DNA Fingerprinting and STR Analysis

• DNA profiling, introduced by Alec Jeffreys (1985), identifies individuals using variations in short tandem repeats (STRs)—short repeated DNA sequences with population variability.

• STR loci are amplified by PCR using fluorescent primers and analyzed by electrophoresis; fragment length determines genotype.

• The Combined DNA Index System (CODIS) in the U.S. uses standardized STR loci to compare genetic profiles, with accuracy exceeding 1 in 1018.

• This technique is used in criminal identification, paternity testing, and historical analyses.

DNA Sequencing Techniques

• The Sanger (dideoxy) method terminates DNA synthesis at specific nucleotides using ddNTP analogs that lack a 3′-OH, producing labeled fragments for electrophoretic analysis.

• Automated Sanger sequencing uses fluorescently labeled ddNTPs, allowing single-lane electrophoresis and computerized sequence reading.

• This method enabled projects such as the Human Genome Project to determine billions of base pairs over a decade.

Next-Generation Sequencing (NGS)

• NGS technologies sequence entire genomes within days using massively parallel approaches.
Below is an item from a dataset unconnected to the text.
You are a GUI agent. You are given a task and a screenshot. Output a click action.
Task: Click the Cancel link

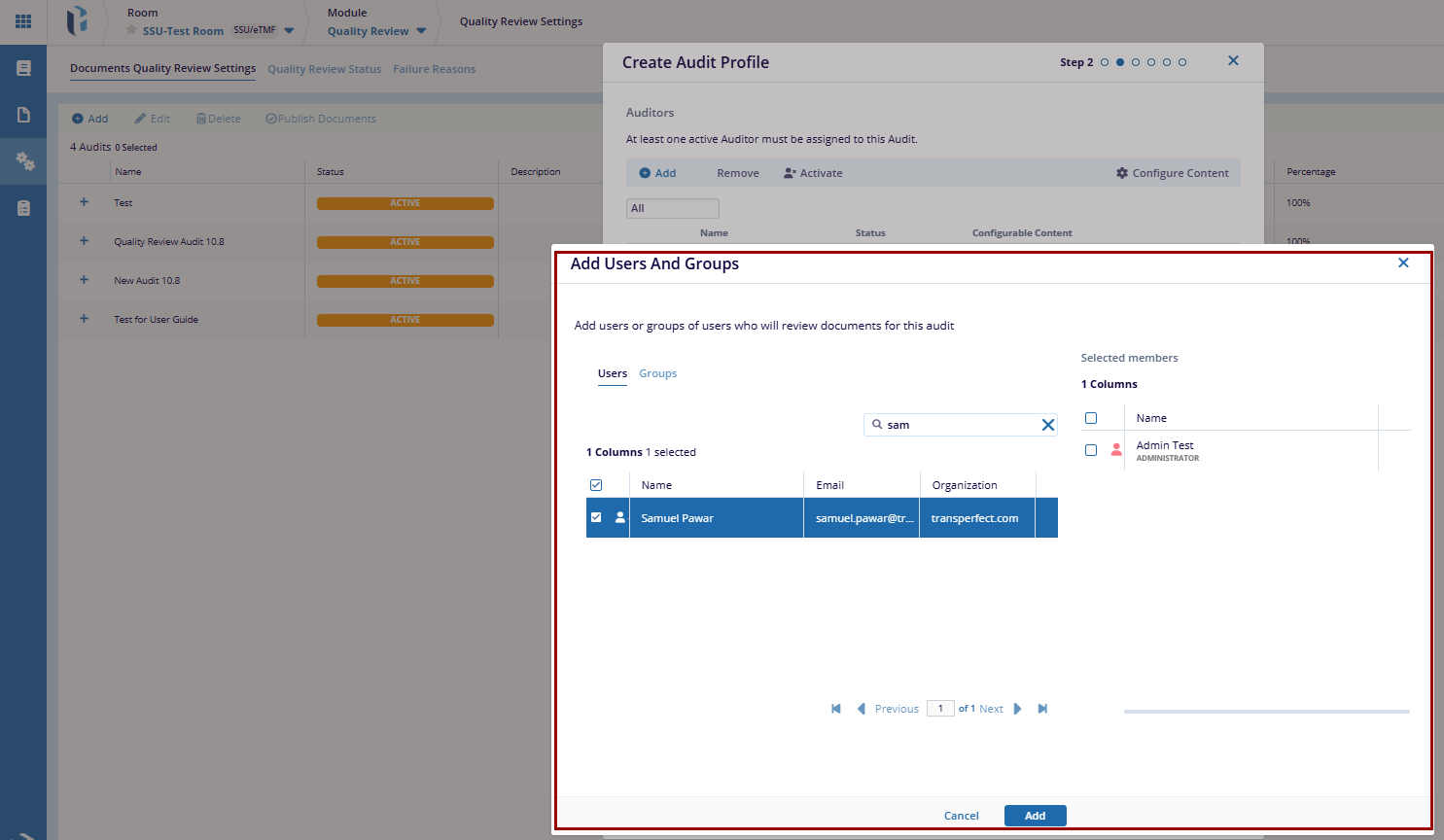pos(961,816)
• Illumina sequencing (reversible terminator method): fluorescently labeled nucleotides with removable blocking groups allow one base addition per cycle, imaging each cluster for base identification.

• Pacific Biosciences’ SMRT sequencing tracks DNA synthesis in real time using single polymerase molecules in nanometer-scale pores, detecting light pulses from incorporated bases.

• SMRT reads reach 30,000–40,000 bp, essential for resolving long repetitive sequences despite higher error rates.

• Sequencing depth (coverage) ensures accuracy by overlapping fragment alignment into contiguous sequences (“contigs”).

In a Nutshell

DNA’s chemical stability underlies its role as genetic material, though it undergoes reversible denaturation and rare spontaneous damage. Environmental and chemical agents introduce mutations, countered by repair mechanisms and protective methylation. Advances in synthetic chemistry, PCR, and sequencing—from Sanger to next-generation technologies—have transformed molecular biology, enabling genetic analysis, medicine, forensics, and evolutionary research.